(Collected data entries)
++++++++++

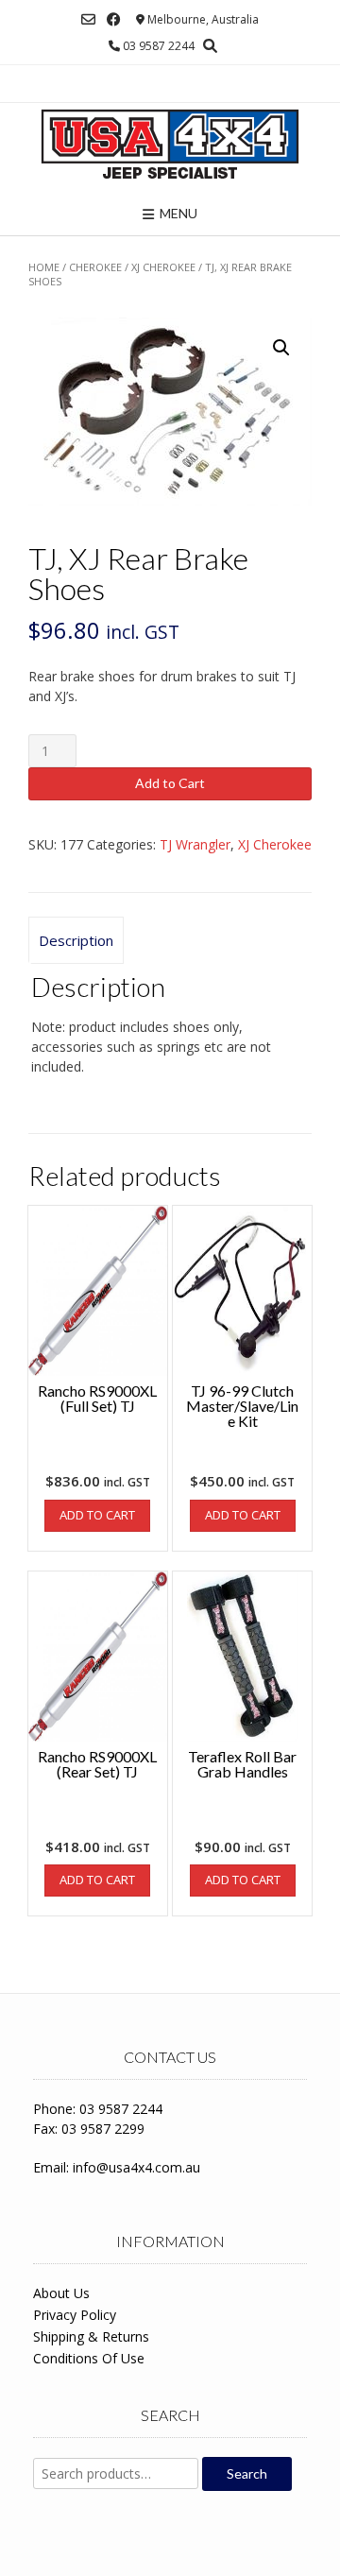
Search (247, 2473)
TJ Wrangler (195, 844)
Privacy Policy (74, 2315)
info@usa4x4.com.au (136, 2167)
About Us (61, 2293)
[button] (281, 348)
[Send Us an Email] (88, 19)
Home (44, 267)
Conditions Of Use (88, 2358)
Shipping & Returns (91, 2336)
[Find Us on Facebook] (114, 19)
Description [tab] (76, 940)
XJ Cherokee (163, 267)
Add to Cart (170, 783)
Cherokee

++++++++++

Activity: Exact repetition of the data is needed, with no images retained.

Result for this task:
Search (247, 2473)
TJ Wrangler (195, 844)
Privacy Policy (74, 2315)
info@usa4x4.com.au (136, 2167)
About Us (61, 2293)
[button] (281, 348)
[Send Us an Email] (88, 19)
Home (44, 267)
Conditions Of Use (88, 2358)
Shipping & Returns (91, 2336)
[Find Us on Facebook] (114, 19)
Description [tab] (76, 940)
XJ Cherokee (163, 267)
Add to Cart (170, 783)
Cherokee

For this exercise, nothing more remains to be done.